**The request**
Update the listing below by replacing every instance of "GUI agent" with "interface agent", and reproduce it in full with everything else unchanged.

(Dataset rows)
----

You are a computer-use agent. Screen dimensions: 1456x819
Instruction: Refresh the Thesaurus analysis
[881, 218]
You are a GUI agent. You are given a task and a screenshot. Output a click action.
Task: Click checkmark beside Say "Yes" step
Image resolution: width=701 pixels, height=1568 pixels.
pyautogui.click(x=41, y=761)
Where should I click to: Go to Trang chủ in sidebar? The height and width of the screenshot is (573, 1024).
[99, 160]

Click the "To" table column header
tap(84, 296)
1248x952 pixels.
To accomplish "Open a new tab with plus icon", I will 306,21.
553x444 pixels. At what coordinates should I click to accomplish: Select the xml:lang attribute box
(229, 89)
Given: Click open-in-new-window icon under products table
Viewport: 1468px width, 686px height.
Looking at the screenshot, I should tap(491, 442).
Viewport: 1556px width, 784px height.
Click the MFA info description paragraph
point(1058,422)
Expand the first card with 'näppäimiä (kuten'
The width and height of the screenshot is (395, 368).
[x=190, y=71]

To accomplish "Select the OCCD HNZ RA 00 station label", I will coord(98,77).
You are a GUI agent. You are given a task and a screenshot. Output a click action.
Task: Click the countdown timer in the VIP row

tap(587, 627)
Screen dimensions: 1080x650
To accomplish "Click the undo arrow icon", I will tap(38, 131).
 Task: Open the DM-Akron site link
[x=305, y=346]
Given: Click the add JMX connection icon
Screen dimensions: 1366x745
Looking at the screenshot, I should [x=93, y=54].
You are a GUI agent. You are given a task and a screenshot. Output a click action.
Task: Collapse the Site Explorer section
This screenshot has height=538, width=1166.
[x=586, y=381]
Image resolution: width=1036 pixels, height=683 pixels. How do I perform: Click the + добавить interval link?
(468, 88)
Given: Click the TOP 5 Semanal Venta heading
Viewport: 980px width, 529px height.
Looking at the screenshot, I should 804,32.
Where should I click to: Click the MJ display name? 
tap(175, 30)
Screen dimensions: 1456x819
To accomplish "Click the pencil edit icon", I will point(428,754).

----

**Finished task**
You are a computer-use agent. Screen dimensions: 1456x819
Instruction: Refresh the Thesaurus analysis
[881, 218]
You are a interface agent. You are given a task and a screenshot. Output a click action.
Task: Click checkmark beside Say "Yes" step
Image resolution: width=701 pixels, height=1568 pixels.
pyautogui.click(x=41, y=761)
Where should I click to: Go to Trang chủ in sidebar? The height and width of the screenshot is (573, 1024).
[99, 160]

Click the "To" table column header
tap(84, 296)
1248x952 pixels.
To accomplish "Open a new tab with plus icon", I will 306,21.
553x444 pixels. At what coordinates should I click to accomplish: Select the xml:lang attribute box
(229, 89)
Given: Click open-in-new-window icon under products table
Viewport: 1468px width, 686px height.
Looking at the screenshot, I should tap(491, 442).
Viewport: 1556px width, 784px height.
Click the MFA info description paragraph
point(1058,422)
Expand the first card with 'näppäimiä (kuten'
The width and height of the screenshot is (395, 368).
[x=190, y=71]

To accomplish "Select the OCCD HNZ RA 00 station label", I will coord(98,77).
You are a interface agent. You are given a task and a screenshot. Output a click action.
Task: Click the countdown timer in the VIP row

tap(587, 627)
Screen dimensions: 1080x650
To accomplish "Click the undo arrow icon", I will tap(38, 131).
 Task: Open the DM-Akron site link
[x=305, y=346]
Given: Click the add JMX connection icon
Screen dimensions: 1366x745
Looking at the screenshot, I should [x=93, y=54].
You are a interface agent. You are given a task and a screenshot. Output a click action.
Task: Collapse the Site Explorer section
This screenshot has height=538, width=1166.
[x=586, y=381]
Image resolution: width=1036 pixels, height=683 pixels. How do I perform: Click the + добавить interval link?
(468, 88)
Given: Click the TOP 5 Semanal Venta heading
Viewport: 980px width, 529px height.
Looking at the screenshot, I should 804,32.
Where should I click to: Click the MJ display name? 
tap(175, 30)
Screen dimensions: 1456x819
To accomplish "Click the pencil edit icon", I will point(428,754).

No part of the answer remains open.